→ Task prompt
The records below are to be transcribed exactly from their first line to the line that has "Image resolution: width=810", inclusive, with every picture omitted.

-*-

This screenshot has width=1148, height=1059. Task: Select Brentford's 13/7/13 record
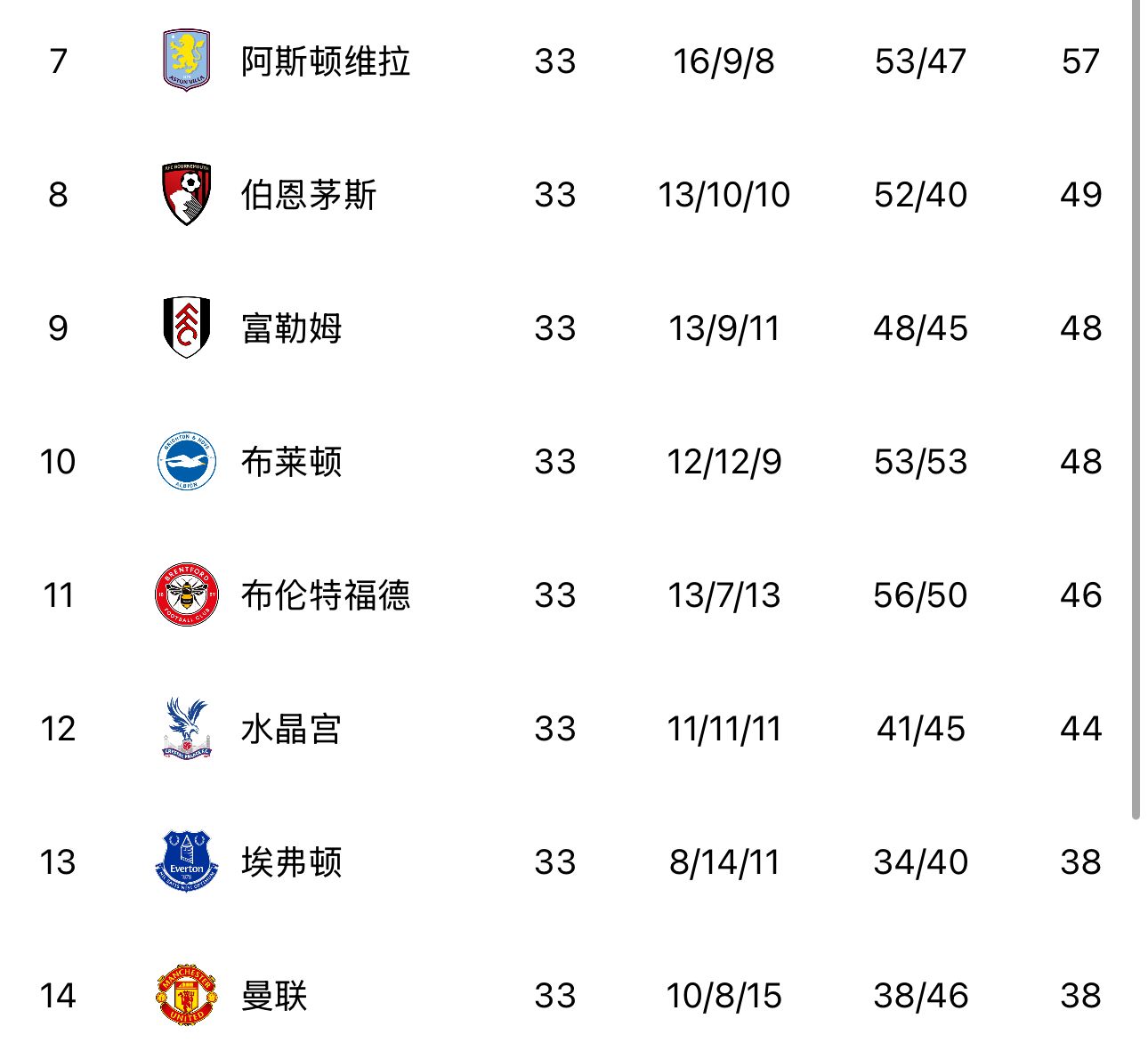[724, 595]
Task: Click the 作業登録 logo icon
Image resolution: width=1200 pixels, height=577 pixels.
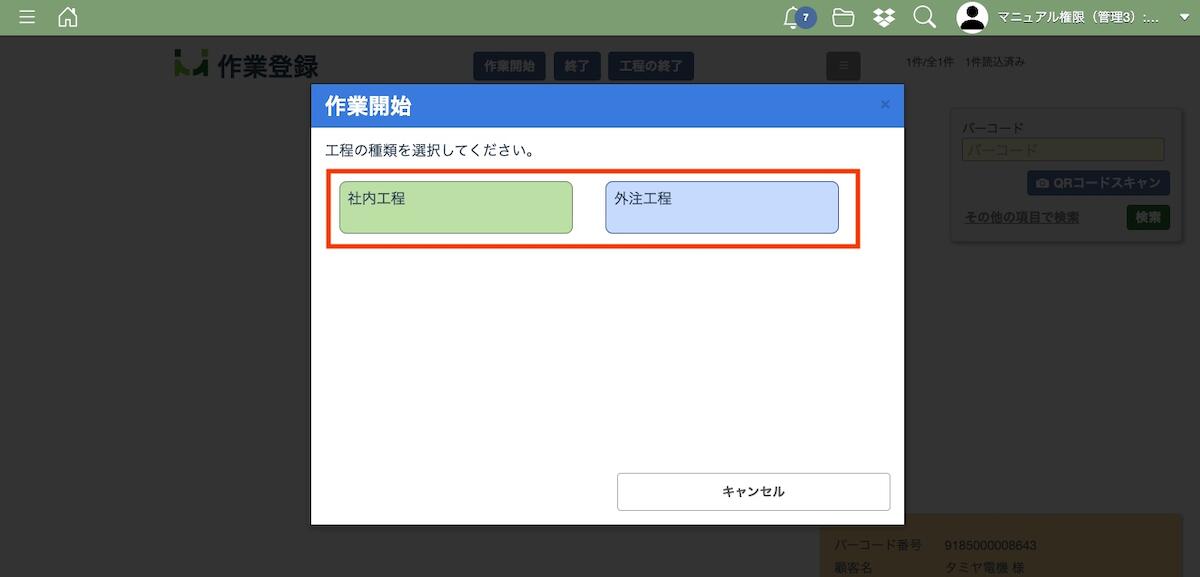Action: (x=190, y=65)
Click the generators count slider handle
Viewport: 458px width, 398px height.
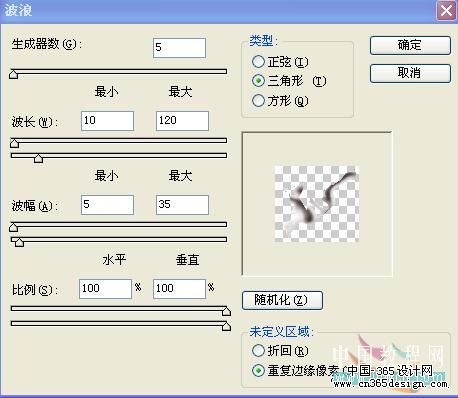coord(13,74)
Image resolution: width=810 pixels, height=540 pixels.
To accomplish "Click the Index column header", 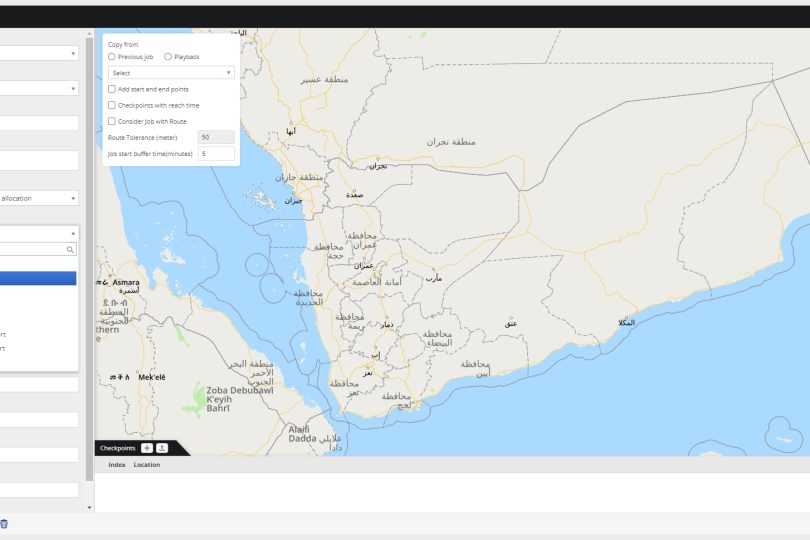I will click(117, 465).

-*-

→ Response
This screenshot has width=1148, height=1059. Task: Select Brentford's 13/7/13 record
[724, 595]
Task: Click the 作業登録 logo icon
Image resolution: width=1200 pixels, height=577 pixels.
Action: (x=190, y=65)
Click the generators count slider handle
Viewport: 458px width, 398px height.
coord(13,74)
Image resolution: width=810 pixels, height=540 pixels.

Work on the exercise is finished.